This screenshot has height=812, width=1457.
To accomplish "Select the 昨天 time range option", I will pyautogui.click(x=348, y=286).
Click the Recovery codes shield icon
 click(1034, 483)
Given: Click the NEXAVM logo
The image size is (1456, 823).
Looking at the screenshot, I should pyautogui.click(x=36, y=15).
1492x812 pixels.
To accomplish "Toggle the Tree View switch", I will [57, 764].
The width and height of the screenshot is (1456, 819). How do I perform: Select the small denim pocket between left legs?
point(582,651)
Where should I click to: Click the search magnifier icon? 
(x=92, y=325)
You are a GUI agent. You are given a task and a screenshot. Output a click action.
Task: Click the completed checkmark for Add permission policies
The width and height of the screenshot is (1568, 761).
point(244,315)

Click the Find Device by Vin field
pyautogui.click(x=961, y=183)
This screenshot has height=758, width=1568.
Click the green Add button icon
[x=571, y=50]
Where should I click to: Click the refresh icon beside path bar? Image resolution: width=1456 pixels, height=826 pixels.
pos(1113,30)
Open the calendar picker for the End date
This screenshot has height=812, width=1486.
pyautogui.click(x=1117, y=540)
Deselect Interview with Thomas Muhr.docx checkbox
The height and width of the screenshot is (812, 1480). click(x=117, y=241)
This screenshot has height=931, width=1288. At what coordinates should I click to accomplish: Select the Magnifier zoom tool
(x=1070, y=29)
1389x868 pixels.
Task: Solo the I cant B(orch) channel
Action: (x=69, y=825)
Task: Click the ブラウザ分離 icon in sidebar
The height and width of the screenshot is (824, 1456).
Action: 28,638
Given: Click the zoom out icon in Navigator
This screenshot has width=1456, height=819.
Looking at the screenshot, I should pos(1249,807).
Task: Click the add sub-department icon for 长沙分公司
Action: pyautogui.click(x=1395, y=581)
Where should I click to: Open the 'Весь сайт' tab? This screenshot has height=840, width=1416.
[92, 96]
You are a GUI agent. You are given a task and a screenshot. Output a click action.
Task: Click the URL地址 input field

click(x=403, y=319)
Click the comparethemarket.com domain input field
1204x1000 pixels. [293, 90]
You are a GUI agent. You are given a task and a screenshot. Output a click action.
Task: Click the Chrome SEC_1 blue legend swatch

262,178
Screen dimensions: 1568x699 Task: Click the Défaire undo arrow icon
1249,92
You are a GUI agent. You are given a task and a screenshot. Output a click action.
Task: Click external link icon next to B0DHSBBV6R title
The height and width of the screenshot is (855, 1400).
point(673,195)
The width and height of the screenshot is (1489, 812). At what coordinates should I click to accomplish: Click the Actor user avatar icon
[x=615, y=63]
----------
Problem details: All the entries should be output exactly as given.

Solution to the exercise:
This screenshot has height=812, width=1457.
To accomplish "Select the 昨天 time range option", I will pyautogui.click(x=348, y=286).
Click the Recovery codes shield icon
 click(1034, 483)
Given: Click the NEXAVM logo
The image size is (1456, 823).
Looking at the screenshot, I should pyautogui.click(x=36, y=15).
1492x812 pixels.
To accomplish "Toggle the Tree View switch", I will [57, 764].
The width and height of the screenshot is (1456, 819). How do I perform: Select the small denim pocket between left legs?
point(582,651)
Where should I click to: Click the search magnifier icon? 
(x=92, y=325)
You are a GUI agent. You are given a task and a screenshot. Output a click action.
Task: Click the completed checkmark for Add permission policies
The width and height of the screenshot is (1568, 761).
point(244,315)

Click the Find Device by Vin field
pyautogui.click(x=961, y=183)
This screenshot has height=758, width=1568.
Click the green Add button icon
[x=571, y=50]
Where should I click to: Click the refresh icon beside path bar? Image resolution: width=1456 pixels, height=826 pixels.
pos(1113,30)
Open the calendar picker for the End date
This screenshot has height=812, width=1486.
pyautogui.click(x=1117, y=540)
Deselect Interview with Thomas Muhr.docx checkbox
The height and width of the screenshot is (812, 1480). click(x=117, y=241)
This screenshot has height=931, width=1288. At what coordinates should I click to accomplish: Select the Magnifier zoom tool
(x=1070, y=29)
1389x868 pixels.
Task: Solo the I cant B(orch) channel
Action: (x=69, y=825)
Task: Click the ブラウザ分離 icon in sidebar
The height and width of the screenshot is (824, 1456).
Action: 28,638
Given: Click the zoom out icon in Navigator
This screenshot has width=1456, height=819.
Looking at the screenshot, I should pos(1249,807).
Task: Click the add sub-department icon for 长沙分公司
Action: pyautogui.click(x=1395, y=581)
Where should I click to: Open the 'Весь сайт' tab? This screenshot has height=840, width=1416.
[92, 96]
You are a GUI agent. You are given a task and a screenshot. Output a click action.
Task: Click the URL地址 input field

click(x=403, y=319)
Click the comparethemarket.com domain input field
1204x1000 pixels. [293, 90]
You are a GUI agent. You are given a task and a screenshot. Output a click action.
Task: Click the Chrome SEC_1 blue legend swatch

262,178
Screen dimensions: 1568x699 Task: Click the Défaire undo arrow icon
1249,92
You are a GUI agent. You are given a task and a screenshot. Output a click action.
Task: Click external link icon next to B0DHSBBV6R title
The height and width of the screenshot is (855, 1400).
point(673,195)
The width and height of the screenshot is (1489, 812). At what coordinates should I click to accomplish: Click the Actor user avatar icon
[x=615, y=63]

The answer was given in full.